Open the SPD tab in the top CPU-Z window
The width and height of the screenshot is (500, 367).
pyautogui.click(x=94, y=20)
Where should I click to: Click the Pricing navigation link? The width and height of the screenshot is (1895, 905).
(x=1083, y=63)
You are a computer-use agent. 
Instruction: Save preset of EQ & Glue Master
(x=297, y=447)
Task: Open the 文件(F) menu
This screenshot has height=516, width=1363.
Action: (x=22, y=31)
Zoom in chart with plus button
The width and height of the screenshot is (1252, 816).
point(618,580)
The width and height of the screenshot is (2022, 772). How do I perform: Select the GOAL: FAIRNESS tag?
+---+
Starting with the line that contains "This screenshot has height=516, width=1363.", print every line through the end of the entries above exactly as written, both boundary lines included, and nothing else.

THE COMPLETED TASK:
This screenshot has height=516, width=1363.
Action: (x=22, y=31)
Zoom in chart with plus button
The width and height of the screenshot is (1252, 816).
point(618,580)
The width and height of the screenshot is (2022, 772). How do I perform: Select the GOAL: FAIRNESS tag?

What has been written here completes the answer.